Aslında çoktan işin çatısı kurulmuş gibi görünüyor. Fakat Amerika'nın da şunu dikkate alması lazım. Bu bölgede artık dünyanın en enteresan oyunu oynanıyor. Bir satranç tahtası düşünün. Ülke olarak biz bu tarafta oturuyoruz. Ama diğer tarafta birden fazla oyuncu aynı anda birden fazla hamle yapıyor. Eksik olan taşları da cebinden çıkarıp tamamlıyor. Sizin bunlara karşı sürekli doğru hamle yapmanız lazım, hepsini kontrol altında tutmanız lazım. Amerika'nın da bu satranç tahtasının formülasyonunu gözünden kaçırmaması lazım. Çünkü artık Suriye'de haftaya ne olur diye sorarsanız, ben bilmiyorum derim, biliyorum diyenleri de şüpheyle karşılarım. Eskiden haftalık, aylık değişirdi, şimdi anlık Suriye'de her an her şey değişebiliyor. Ülke politikalarında büyük esneklikler, oynamalar olabiliyor. Haftaya yaptıkları planın karşısında hiç ummadık bir karşı alternatif ile Rusya'dan olabilir, Rusya-İran-Türkiye'den olabilir, farklı formülasyonlarla çıkışlar da karşımıza gelebilir."

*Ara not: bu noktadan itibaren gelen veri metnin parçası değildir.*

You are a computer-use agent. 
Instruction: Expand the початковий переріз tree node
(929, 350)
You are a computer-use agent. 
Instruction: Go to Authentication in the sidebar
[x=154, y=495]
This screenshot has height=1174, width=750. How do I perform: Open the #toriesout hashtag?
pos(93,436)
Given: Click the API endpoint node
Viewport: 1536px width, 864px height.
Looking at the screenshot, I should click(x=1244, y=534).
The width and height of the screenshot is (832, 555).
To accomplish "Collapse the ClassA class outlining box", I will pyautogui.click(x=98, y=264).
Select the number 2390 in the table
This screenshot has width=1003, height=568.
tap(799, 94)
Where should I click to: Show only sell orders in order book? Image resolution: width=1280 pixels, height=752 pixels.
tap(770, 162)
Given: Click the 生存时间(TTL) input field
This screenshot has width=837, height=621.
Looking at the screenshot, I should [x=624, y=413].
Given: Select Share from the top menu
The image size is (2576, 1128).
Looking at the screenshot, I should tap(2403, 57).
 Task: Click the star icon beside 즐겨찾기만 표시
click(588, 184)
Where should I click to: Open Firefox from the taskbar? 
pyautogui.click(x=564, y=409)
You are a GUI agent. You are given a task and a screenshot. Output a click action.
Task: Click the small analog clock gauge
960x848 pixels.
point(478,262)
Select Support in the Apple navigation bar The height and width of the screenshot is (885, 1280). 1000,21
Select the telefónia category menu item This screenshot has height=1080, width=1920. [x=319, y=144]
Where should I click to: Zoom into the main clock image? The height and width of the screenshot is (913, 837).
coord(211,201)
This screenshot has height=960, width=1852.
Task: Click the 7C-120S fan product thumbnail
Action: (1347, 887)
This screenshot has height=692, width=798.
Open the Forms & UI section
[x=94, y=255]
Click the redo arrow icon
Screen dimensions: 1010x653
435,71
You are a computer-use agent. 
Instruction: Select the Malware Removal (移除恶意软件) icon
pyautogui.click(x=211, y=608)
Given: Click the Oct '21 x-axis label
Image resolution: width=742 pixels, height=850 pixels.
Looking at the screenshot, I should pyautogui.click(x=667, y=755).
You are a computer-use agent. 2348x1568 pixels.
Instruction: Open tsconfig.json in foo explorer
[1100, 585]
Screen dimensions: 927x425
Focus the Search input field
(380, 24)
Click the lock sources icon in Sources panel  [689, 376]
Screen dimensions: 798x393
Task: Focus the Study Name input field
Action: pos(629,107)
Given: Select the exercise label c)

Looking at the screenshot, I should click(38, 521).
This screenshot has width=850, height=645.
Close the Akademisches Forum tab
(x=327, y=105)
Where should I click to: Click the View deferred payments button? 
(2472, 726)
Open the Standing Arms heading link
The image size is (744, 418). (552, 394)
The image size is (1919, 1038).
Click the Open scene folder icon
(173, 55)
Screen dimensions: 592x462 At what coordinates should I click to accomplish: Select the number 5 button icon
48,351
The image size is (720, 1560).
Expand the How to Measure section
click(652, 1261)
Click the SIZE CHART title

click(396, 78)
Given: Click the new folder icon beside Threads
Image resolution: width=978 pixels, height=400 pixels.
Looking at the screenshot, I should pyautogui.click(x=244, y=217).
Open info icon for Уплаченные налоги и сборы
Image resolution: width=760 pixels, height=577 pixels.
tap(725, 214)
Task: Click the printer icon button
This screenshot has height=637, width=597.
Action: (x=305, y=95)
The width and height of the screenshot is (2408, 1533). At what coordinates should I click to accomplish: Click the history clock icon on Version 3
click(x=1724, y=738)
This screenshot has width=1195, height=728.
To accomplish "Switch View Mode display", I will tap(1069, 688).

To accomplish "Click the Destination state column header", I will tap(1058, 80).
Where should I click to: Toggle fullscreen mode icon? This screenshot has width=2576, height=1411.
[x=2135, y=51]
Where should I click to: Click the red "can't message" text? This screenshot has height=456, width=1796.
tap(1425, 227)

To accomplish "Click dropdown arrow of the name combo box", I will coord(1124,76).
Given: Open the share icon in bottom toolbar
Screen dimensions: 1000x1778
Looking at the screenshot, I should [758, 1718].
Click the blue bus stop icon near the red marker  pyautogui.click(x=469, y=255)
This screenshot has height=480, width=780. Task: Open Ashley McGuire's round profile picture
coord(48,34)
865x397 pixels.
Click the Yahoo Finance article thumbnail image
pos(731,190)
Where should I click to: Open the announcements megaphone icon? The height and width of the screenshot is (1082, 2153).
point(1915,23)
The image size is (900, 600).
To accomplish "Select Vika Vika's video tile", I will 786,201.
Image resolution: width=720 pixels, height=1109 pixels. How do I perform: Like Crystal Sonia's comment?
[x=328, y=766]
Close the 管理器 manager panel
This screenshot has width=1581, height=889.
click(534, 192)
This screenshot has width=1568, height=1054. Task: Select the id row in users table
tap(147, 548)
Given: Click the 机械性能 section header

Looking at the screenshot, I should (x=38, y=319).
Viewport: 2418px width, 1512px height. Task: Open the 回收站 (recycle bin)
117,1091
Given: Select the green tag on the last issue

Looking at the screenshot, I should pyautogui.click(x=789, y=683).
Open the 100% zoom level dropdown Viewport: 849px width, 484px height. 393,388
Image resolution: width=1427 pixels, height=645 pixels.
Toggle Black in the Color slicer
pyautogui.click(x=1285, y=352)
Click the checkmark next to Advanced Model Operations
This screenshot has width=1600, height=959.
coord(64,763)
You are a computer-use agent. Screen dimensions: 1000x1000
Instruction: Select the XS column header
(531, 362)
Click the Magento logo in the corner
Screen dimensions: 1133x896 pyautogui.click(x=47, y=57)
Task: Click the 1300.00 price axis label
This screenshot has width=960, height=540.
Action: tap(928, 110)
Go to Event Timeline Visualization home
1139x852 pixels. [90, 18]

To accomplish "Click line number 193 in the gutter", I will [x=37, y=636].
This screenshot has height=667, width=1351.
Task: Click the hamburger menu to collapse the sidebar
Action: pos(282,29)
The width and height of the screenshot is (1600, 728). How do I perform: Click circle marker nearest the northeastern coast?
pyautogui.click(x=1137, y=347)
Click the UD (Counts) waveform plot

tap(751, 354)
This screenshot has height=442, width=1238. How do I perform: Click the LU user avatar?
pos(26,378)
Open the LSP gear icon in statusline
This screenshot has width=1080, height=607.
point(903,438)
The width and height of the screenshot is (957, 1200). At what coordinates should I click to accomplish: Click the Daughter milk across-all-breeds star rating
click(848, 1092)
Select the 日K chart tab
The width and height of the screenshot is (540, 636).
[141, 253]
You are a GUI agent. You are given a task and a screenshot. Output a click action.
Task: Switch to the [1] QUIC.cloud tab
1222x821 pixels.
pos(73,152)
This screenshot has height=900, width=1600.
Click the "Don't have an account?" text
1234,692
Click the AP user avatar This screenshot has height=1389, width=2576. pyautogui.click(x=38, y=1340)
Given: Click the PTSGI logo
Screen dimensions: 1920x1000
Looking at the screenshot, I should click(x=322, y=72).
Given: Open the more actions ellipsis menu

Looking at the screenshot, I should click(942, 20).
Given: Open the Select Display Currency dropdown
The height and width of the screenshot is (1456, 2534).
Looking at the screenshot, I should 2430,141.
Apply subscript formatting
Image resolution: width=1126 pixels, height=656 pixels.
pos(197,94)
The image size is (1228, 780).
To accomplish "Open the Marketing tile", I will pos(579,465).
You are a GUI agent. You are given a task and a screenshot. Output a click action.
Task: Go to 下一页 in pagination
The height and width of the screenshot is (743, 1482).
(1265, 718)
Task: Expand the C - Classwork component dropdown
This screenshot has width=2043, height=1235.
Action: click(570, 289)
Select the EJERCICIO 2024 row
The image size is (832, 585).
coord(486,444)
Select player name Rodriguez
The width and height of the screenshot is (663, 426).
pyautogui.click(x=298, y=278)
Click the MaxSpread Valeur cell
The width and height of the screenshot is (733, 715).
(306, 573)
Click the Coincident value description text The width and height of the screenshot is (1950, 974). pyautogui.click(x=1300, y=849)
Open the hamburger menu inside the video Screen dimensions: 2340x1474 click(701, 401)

‘ABD ANKARA'YA ÇOK İLGİNÇ TEKLİFLERDE BULUNABİLİR'
Diğer yandan Metehan Demir'e göre ABD heyetiyle Ankara toplantılarında Rusya ile Türkiye ilişkilerini yakından izleyen Washington'ın farklı ve ilginç teklifleri gündeme taşıyabilme olasılığına da dikkat çekti:
"Ama ilk toplantı müzakereler sürecinde Washington'da 6 Şubat'ta yapılmıştı. Şimdi 28 Şubat'ta da yine Amerikan heyeti Ankara'ya gelecek ve 2 gün toplantılar yapacak. Bu toplantılarda da ben zıt kutuplar teorisinin tam zıttı bir şeyin gerçekleştiğini görüyorum. Amerika, Türkiye'nin Rusya ile son zamanda yakınlaşmasını çok yakından takip ettiği için Erdoğan ile Putin arasındaki ilişkinin derinliğini çok yakından izlediği için aksine Türkiye'den bunu görüp uzaklaşmaktansa, Türkiye'ye daha yakın bir politika izleyip hani Rusya'ya da ‘Böyle iyi ilişkileriniz var, ama bizi de bir düşünün, gözden geçirin' şeklinde bir yaklaşımla gelip çok ilginç tekliflerle bulunabilir. Bu teklifler nedir?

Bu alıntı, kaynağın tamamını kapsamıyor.